A leading genetics researcher has been recruited from the United States to join the Faculty of Medicine as a Canada 150 Research Chair in Developmental Epigenetics.
Federal Science Minister Kirsty Duncan announced appointment of Miguel Ramalho-Santos as one of the first four Canada 150 Research Chairs in Ottawa on Wednesday.
The one-time, $117-million program to help universities recruit top internationally based research talent to Canada was unveiled in the 2017 federal budget in celebration of Canada’s 150th anniversary. The government hopes the chairs – more than 25 to be hired eventually -- will provide an opportunity to enhance the country's reputation as a global centre for science, research and innovation excellence.

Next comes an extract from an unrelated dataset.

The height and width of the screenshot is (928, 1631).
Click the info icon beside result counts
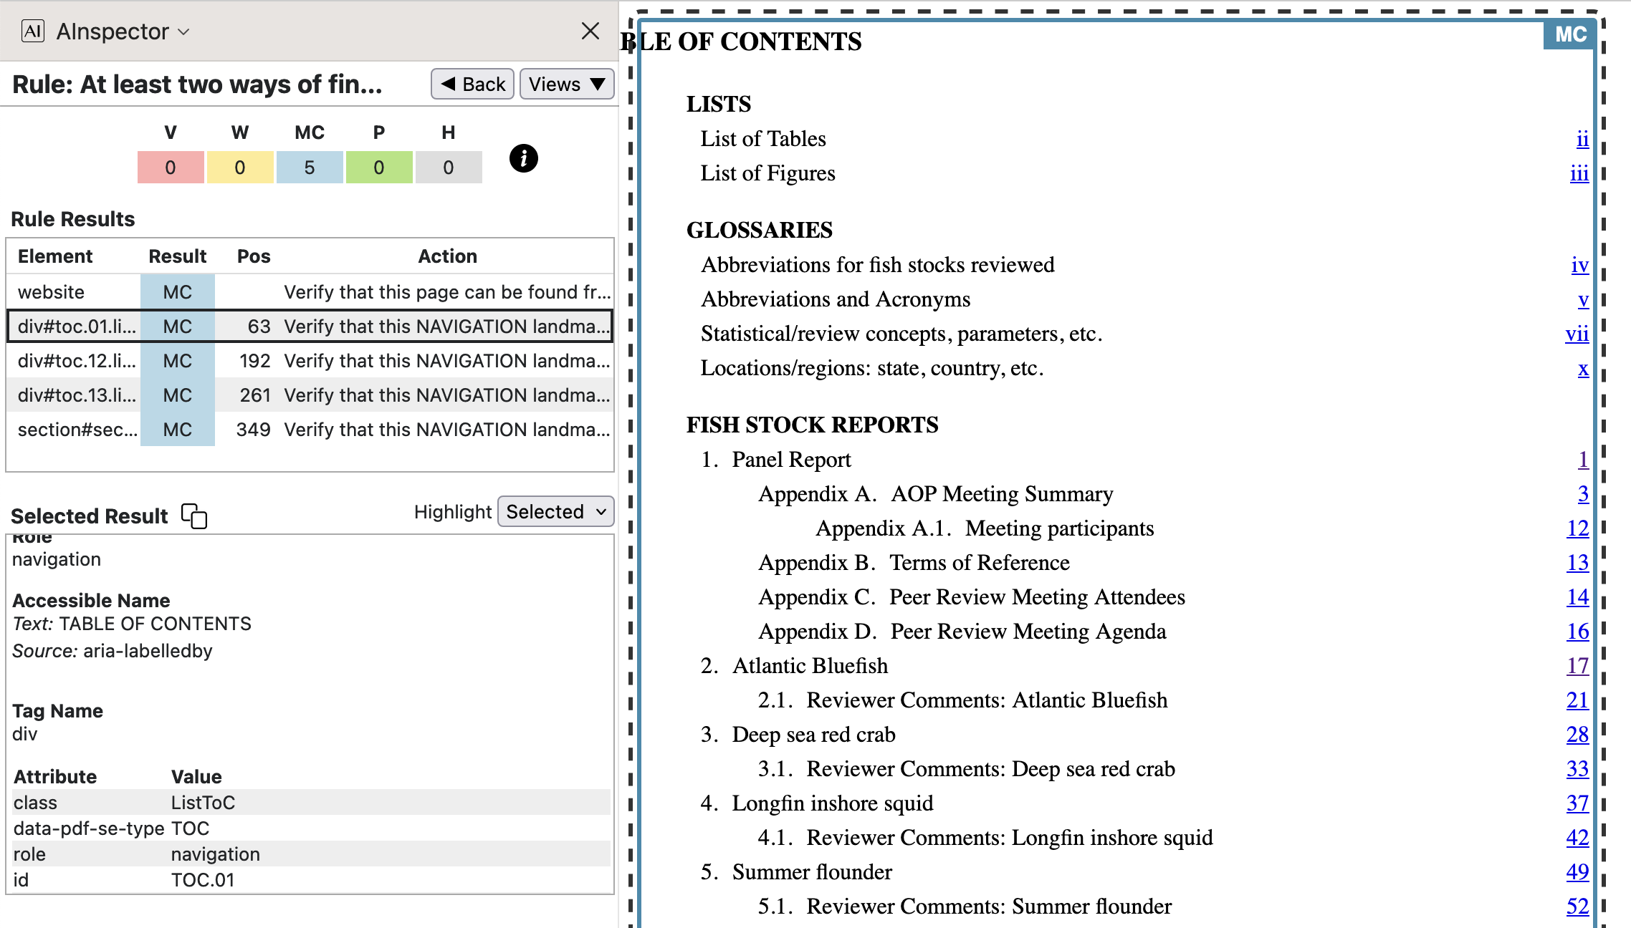coord(523,158)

Ramalho-Santos, who is originally from Portugal, spent the last two decades in the U.S. studying molecular mechanisms in early embryonic development, looking at the interaction of the environment with genes. He will join the Faculty of Medicine and the Lunenfeld-Tanenbaum Research Institute in the Sinai Health System as the Canada 150 Research Chair in Developmental Epigenetics.
“We look forward to seeing what you do over the next seven years,” Duncan said.
The two U of T affiliated researchers will each receive $350,000 per year for the next seven years.
The new chairs “will be pursuing important scholarly advances – their work will have impact around the world,” said Vivek Goel, U of T’s vice-president of research and innovation. “Their appointments show the value of government funding in helping U of T to attract some of the top scholars in the world, at a time when Canada is looking increasingly appealing to researchers.”
Ramalho-Santos, whose wife is Canadian, comes from the University of California San Francisco where he has been investigating the environment and genome interaction at the molecular and cellular basis during the critical prenatal period, which he has found can later determine which individuals are prone to cardiovascular disease, obesity or neurological diseases as they age.
“It’s a tremendous honour and also great responsibility that I look forward to taking on,” he said. “We used to think that all the information to generate in an organism including in a human being is encoded in the genome. It turns out that environmental factors provide critical inputs at those periods in development when the baby is forming that are absolutely essential for health and for disease.
“It’s truly exciting to bring this work to Toronto. It’s a world-class research community in stem cell biology, developmental biology and systems biology, many fields that are of interest to me. So I look forward to belonging to that community, and I look forward to contributing to training the next generation of scientists in developmental epigenetics.”